[Rows of pointing data]
↓↓↓
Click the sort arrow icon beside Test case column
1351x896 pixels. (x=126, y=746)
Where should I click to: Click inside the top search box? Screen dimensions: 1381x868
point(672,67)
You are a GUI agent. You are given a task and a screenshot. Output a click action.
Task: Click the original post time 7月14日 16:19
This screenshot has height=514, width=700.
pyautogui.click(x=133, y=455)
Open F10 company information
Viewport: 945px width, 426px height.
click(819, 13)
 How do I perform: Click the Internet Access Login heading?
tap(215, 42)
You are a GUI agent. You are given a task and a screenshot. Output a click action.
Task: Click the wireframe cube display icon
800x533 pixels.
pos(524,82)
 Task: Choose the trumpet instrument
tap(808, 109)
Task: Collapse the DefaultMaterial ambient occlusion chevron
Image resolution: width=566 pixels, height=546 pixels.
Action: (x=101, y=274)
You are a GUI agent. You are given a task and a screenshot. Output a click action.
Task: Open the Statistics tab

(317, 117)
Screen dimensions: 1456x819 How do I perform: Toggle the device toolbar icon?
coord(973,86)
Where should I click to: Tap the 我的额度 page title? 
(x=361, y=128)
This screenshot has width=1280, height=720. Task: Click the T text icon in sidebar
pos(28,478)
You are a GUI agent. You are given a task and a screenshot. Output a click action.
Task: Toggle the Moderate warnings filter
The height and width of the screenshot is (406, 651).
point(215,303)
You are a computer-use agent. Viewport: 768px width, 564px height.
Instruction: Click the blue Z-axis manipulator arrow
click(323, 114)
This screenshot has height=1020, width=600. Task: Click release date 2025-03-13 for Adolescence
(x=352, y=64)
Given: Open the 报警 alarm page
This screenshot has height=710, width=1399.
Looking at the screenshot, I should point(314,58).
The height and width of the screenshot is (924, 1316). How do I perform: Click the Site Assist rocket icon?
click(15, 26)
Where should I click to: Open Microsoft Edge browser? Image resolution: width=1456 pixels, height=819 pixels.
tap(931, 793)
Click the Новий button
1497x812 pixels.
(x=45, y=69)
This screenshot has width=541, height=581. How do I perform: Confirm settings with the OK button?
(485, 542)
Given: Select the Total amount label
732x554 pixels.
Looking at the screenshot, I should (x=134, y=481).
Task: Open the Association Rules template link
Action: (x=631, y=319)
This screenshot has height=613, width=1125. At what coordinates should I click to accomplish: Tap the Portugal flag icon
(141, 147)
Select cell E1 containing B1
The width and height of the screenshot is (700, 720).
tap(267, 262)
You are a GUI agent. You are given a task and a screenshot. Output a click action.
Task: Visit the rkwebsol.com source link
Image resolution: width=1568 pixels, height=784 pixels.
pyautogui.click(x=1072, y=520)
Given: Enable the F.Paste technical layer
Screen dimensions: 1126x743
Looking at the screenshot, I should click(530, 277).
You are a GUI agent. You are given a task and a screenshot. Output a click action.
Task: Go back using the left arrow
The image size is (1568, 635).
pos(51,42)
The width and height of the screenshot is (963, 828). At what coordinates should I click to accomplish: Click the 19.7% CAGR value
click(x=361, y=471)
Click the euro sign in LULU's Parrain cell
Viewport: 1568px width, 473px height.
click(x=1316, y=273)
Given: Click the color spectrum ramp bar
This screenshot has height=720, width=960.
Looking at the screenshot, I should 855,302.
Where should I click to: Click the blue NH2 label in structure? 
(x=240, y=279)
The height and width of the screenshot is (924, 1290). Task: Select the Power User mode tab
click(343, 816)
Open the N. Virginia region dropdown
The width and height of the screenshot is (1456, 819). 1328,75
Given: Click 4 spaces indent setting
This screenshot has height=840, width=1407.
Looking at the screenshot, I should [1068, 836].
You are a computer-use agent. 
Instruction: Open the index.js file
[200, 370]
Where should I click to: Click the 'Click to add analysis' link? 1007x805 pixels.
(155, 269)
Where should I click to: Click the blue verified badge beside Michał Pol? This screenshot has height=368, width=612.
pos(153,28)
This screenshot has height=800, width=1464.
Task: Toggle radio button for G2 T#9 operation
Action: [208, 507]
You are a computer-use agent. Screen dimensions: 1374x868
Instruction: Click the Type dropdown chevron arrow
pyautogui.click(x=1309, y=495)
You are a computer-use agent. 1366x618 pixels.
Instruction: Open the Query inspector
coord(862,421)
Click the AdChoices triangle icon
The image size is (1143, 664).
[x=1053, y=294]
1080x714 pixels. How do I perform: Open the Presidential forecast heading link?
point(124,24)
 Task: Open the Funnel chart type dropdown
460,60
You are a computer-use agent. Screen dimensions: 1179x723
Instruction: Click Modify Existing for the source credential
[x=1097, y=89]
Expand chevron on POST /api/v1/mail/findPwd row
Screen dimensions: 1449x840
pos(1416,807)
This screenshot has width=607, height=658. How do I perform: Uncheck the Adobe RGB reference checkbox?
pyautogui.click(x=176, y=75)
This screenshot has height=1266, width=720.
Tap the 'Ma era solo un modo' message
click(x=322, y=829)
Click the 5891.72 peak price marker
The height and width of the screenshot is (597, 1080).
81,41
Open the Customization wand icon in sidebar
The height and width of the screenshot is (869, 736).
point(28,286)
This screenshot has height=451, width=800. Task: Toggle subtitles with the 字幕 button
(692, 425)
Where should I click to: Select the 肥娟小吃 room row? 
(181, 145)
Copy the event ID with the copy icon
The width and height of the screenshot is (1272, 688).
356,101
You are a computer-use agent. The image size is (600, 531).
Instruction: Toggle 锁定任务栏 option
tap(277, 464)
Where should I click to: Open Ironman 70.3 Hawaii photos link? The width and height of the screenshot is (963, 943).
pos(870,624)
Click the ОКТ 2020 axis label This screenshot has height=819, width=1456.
↑↑↑
▶ [THE PROBLEM]: Swap every "GUI agent" in the records for "screen assistant" and reproduce the lines with nothing else altered.

▶ [THE COMPLETED TASK]:
Click the sort arrow icon beside Test case column
1351x896 pixels. (x=126, y=746)
Where should I click to: Click inside the top search box? Screen dimensions: 1381x868
point(672,67)
You are a screen assistant. You are given a task and a screenshot. Output a click action.
Task: Click the original post time 7月14日 16:19
This screenshot has height=514, width=700.
pyautogui.click(x=133, y=455)
Open F10 company information
Viewport: 945px width, 426px height.
click(819, 13)
 How do I perform: Click the Internet Access Login heading?
tap(215, 42)
You are a screen assistant. You are given a task and a screenshot. Output a click action.
Task: Click the wireframe cube display icon
800x533 pixels.
pos(524,82)
 Task: Choose the trumpet instrument
tap(808, 109)
Task: Collapse the DefaultMaterial ambient occlusion chevron
Image resolution: width=566 pixels, height=546 pixels.
Action: (x=101, y=274)
You are a screen assistant. You are given a task and a screenshot. Output a click action.
Task: Open the Statistics tab

(317, 117)
Screen dimensions: 1456x819 How do I perform: Toggle the device toolbar icon?
coord(973,86)
Where should I click to: Tap the 我的额度 page title? 
(x=361, y=128)
This screenshot has width=1280, height=720. Task: Click the T text icon in sidebar
pos(28,478)
You are a screen assistant. You are given a task and a screenshot. Output a click action.
Task: Toggle the Moderate warnings filter
The height and width of the screenshot is (406, 651).
point(215,303)
You are a computer-use agent. Viewport: 768px width, 564px height.
Instruction: Click the blue Z-axis manipulator arrow
click(323, 114)
This screenshot has height=1020, width=600. Task: Click release date 2025-03-13 for Adolescence
(x=352, y=64)
Given: Open the 报警 alarm page
This screenshot has height=710, width=1399.
Looking at the screenshot, I should point(314,58).
The height and width of the screenshot is (924, 1316). How do I perform: Click the Site Assist rocket icon?
click(15, 26)
Where should I click to: Open Microsoft Edge browser? Image resolution: width=1456 pixels, height=819 pixels.
tap(931, 793)
Click the Новий button
1497x812 pixels.
(x=45, y=69)
This screenshot has width=541, height=581. How do I perform: Confirm settings with the OK button?
(485, 542)
Given: Select the Total amount label
732x554 pixels.
Looking at the screenshot, I should (x=134, y=481).
Task: Open the Association Rules template link
Action: (x=631, y=319)
This screenshot has height=613, width=1125. At what coordinates should I click to accomplish: Tap the Portugal flag icon
(141, 147)
Select cell E1 containing B1
The width and height of the screenshot is (700, 720).
tap(267, 262)
You are a screen assistant. You are given a task and a screenshot. Output a click action.
Task: Visit the rkwebsol.com source link
Image resolution: width=1568 pixels, height=784 pixels.
pyautogui.click(x=1072, y=520)
Given: Enable the F.Paste technical layer
Screen dimensions: 1126x743
Looking at the screenshot, I should click(530, 277).
You are a screen assistant. You are given a task and a screenshot. Output a click action.
Task: Go back using the left arrow
The image size is (1568, 635).
pos(51,42)
The width and height of the screenshot is (963, 828). At what coordinates should I click to accomplish: Click the 19.7% CAGR value
click(x=361, y=471)
Click the euro sign in LULU's Parrain cell
Viewport: 1568px width, 473px height.
click(x=1316, y=273)
Given: Click the color spectrum ramp bar
This screenshot has height=720, width=960.
Looking at the screenshot, I should 855,302.
Where should I click to: Click the blue NH2 label in structure? 
(x=240, y=279)
The height and width of the screenshot is (924, 1290). Task: Select the Power User mode tab
click(343, 816)
Open the N. Virginia region dropdown
The width and height of the screenshot is (1456, 819). 1328,75
Given: Click 4 spaces indent setting
This screenshot has height=840, width=1407.
Looking at the screenshot, I should [1068, 836].
You are a computer-use agent. 
Instruction: Open the index.js file
[200, 370]
Where should I click to: Click the 'Click to add analysis' link? 1007x805 pixels.
(155, 269)
Where should I click to: Click the blue verified badge beside Michał Pol? This screenshot has height=368, width=612.
pos(153,28)
This screenshot has height=800, width=1464.
Task: Toggle radio button for G2 T#9 operation
Action: [208, 507]
You are a computer-use agent. Screen dimensions: 1374x868
Instruction: Click the Type dropdown chevron arrow
pyautogui.click(x=1309, y=495)
You are a computer-use agent. 1366x618 pixels.
Instruction: Open the Query inspector
coord(862,421)
Click the AdChoices triangle icon
The image size is (1143, 664).
[x=1053, y=294]
1080x714 pixels. How do I perform: Open the Presidential forecast heading link?
point(124,24)
 Task: Open the Funnel chart type dropdown
460,60
You are a computer-use agent. Screen dimensions: 1179x723
Instruction: Click Modify Existing for the source credential
[x=1097, y=89]
Expand chevron on POST /api/v1/mail/findPwd row
Screen dimensions: 1449x840
pos(1416,807)
This screenshot has width=607, height=658. How do I perform: Uncheck the Adobe RGB reference checkbox?
pyautogui.click(x=176, y=75)
This screenshot has height=1266, width=720.
Tap the 'Ma era solo un modo' message
click(x=322, y=829)
Click the 5891.72 peak price marker
The height and width of the screenshot is (597, 1080).
81,41
Open the Customization wand icon in sidebar
The height and width of the screenshot is (869, 736).
point(28,286)
This screenshot has height=451, width=800. Task: Toggle subtitles with the 字幕 button
(692, 425)
Where should I click to: Select the 肥娟小吃 room row? 
(181, 145)
Copy the event ID with the copy icon
The width and height of the screenshot is (1272, 688).
356,101
You are a computer-use agent. The image size is (600, 531).
Instruction: Toggle 锁定任务栏 option
tap(277, 464)
Where should I click to: Open Ironman 70.3 Hawaii photos link? The width and height of the screenshot is (963, 943).
pos(870,624)
Click the ОКТ 2020 axis label This screenshot has height=819, width=1456.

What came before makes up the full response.